Okuma metni
---*---

“EZBER BOZMAK” ADINA DARBE DE İSTER MİSİN?

13 Temmuz 2010 Salı

Cengiz GÜVEN

Vücudunda ağarmadık kıl kalmamış 63 yaşındaki eski genel yayın yönetmeni, son günlerde “ezber bozmaca” oynuyor. Neredeyse çeyrek yüzyıldır yönettiği gazetenin logosundaki, “Türkiye Türklerindir” sloganına inat, ezber bozmak adına, “Türklerle Kürtler birlikte yaşamak zorunda mıdır?” diyor.

Her şeyden önce sizinki, “ezber bozmak” değil Sayın Özkök. Ezberini bozduğunu sandığınız bu halkın arasında 20 yıldır, “Verelim kurtulalım” diyen milyonlarca insan var ve köy kahvelerinden ev sohbetlerine varıncaya kadar hemen her yerde bu tartışılıyor.

Fakat sokaktaki vatandaş bile bunu dile getirirken otokontrolü elden bırakmıyor. En azından öfkeyle kalkmanın zararla oturuşu olduğunu biliyor. Kendisi buna razı olsa bile devletin asla kabul etmeyeceği inancını zedelemiyor. Çünkü Anadolu’da halâ Devlet’e olan inanç sandığınız kadar hasar almadı.

---*---

Sağlanan bilgiler
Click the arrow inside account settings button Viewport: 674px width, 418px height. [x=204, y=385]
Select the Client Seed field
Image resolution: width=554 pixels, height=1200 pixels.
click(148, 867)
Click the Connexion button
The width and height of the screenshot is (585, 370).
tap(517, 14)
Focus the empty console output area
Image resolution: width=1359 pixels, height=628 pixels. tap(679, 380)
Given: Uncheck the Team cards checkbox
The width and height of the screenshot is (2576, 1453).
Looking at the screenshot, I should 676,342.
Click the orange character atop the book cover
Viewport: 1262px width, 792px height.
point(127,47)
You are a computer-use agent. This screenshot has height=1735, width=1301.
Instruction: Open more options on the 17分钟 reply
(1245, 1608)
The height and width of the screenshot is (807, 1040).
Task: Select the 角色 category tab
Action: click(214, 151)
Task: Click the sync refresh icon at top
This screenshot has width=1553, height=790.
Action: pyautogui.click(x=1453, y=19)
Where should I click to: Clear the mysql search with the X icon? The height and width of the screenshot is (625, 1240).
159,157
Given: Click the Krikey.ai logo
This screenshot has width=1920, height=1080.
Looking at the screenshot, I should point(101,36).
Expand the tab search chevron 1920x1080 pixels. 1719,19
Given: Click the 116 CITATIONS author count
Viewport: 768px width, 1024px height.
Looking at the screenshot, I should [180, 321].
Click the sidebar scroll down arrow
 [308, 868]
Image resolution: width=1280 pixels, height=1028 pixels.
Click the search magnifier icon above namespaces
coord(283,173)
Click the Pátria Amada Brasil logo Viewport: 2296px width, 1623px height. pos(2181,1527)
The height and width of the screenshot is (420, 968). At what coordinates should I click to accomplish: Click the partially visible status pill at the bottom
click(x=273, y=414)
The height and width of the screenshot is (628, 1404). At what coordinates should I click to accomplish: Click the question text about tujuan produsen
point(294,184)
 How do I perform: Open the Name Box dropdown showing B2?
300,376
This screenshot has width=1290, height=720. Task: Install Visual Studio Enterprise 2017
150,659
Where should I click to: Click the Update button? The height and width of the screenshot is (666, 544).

---*---

Alıştırma
Özkök'ün "ezber bozmak" çıkışını eleştiren köşe yazısını son cümlesinden sonra sürdürün.

Beklenen yanıt
Siz Türkiye’nin aklı başında bir yazarısınız. 18’lik delikanlılar gibi “ezber bozacağım” diye ülkenin muvazenesini bozamazsınız. Ezber bozmanın yolu, ülkenin birliğini, dirliğini bozmaktan geçmiyor. Bulunduğunuz konum itibarı ile terör denilen melanetten ülkenin nasıl kurtulacağına reçete üretmek zorundasınız.

Sizin yazılarınızı ve hayat hikâyenizi kendilerine rol-model seçen milyonlarca genç yazar adayı, sizin gibi ezber bozmaya kalkarsa neler olur hiç düşündünüz mü?

Şimdi buradan soruyorum. Dünyanın hangi ülkesinde bir yazar, ülkesinin bölünmesinden, etnik grupların birbirinden ayrı yaşamasından söz eder de o yazar demokrasi havarisi ilan edilir?

Bölünmeden terörü yok etmek arzusu, antidemokratiklikse onu da bu millet bilmeli.

Sizin derdiniz, ülkenin terör belasından kurtulması mı, yoksa ezber bozarak ününüze ün katmanız mı? Terörle mücadelede bölünmeyi referans göstermek, demokratlık değil, korkup kaçmaktır. Teröre teslim olmaktır. Türk ve Kürt’ün ayrı yaşaması halinde “terörle mücadele” kavramının ebediyen toprağa gömüleceğini sanırsanız çok aldanırsınız.

Eğer böyle düşünüyorsanız Suriye’nin, Suriye’yi finanse eden Avrupa ve ABD’nin, İran’ın, Irak’ın, Rusya’nın, Bulgaristan’ın, Yunanistan ve Kıbrıs Rum Kesimi’nin, 40 yıldır elbirliği ile ne yapmaya çalıştığını bilmiyorsunuz demektir.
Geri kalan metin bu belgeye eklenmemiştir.